Can you write out the entries word for word, starting at the very first line and ending at the line that contains "Viewport: 845px width, 513px height.", with both of those lines included?

++++++++++

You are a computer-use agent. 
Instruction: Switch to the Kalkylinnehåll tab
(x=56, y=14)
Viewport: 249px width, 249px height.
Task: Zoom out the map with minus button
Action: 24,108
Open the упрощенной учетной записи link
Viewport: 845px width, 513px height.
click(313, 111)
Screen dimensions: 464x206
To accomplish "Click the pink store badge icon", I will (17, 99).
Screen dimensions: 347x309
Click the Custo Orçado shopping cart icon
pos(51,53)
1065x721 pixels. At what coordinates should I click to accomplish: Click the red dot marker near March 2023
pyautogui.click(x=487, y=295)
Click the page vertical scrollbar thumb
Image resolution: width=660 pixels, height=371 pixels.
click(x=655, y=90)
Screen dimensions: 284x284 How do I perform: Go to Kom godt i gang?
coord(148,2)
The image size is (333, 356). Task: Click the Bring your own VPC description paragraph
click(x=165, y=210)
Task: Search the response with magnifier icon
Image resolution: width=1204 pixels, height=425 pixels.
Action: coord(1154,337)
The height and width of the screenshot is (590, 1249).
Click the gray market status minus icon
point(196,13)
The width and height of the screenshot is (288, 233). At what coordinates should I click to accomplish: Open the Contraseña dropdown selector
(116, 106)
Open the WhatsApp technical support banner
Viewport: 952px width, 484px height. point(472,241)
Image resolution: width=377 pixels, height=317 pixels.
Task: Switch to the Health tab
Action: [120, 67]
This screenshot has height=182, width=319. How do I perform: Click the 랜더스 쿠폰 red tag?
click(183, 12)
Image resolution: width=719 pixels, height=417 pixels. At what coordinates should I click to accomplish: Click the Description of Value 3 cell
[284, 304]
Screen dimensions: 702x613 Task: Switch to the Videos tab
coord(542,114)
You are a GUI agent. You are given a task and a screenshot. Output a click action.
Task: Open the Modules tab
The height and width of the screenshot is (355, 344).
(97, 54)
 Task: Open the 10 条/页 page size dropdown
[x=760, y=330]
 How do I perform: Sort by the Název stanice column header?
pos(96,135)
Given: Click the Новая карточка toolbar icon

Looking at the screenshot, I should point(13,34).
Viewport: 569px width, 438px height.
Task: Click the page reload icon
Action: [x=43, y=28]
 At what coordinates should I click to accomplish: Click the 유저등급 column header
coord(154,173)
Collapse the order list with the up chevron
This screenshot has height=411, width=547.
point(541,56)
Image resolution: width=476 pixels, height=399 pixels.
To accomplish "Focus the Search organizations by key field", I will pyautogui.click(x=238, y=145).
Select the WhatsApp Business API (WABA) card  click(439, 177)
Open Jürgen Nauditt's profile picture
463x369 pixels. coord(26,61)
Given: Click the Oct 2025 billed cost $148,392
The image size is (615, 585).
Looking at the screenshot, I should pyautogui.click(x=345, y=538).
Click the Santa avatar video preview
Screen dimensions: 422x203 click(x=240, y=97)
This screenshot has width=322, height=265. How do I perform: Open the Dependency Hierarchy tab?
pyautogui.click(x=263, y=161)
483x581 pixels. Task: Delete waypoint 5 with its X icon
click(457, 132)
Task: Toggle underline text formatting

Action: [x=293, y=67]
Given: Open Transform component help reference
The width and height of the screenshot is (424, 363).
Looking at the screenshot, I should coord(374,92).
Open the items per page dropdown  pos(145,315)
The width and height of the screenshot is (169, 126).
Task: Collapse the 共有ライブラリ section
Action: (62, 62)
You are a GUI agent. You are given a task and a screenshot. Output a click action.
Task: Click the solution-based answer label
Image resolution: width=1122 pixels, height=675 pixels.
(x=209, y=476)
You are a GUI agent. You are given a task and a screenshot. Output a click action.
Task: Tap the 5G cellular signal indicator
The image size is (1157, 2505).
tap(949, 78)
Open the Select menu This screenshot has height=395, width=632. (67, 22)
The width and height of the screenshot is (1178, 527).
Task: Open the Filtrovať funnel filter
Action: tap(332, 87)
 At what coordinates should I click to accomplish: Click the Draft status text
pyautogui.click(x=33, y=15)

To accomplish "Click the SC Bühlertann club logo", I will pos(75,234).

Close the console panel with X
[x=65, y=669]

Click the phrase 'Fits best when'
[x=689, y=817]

++++++++++

→ **ANSWER FOR THIS EXERCISE**:
You are a computer-use agent. 
Instruction: Switch to the Kalkylinnehåll tab
(x=56, y=14)
Viewport: 249px width, 249px height.
Task: Zoom out the map with minus button
Action: 24,108
Open the упрощенной учетной записи link
Viewport: 845px width, 513px height.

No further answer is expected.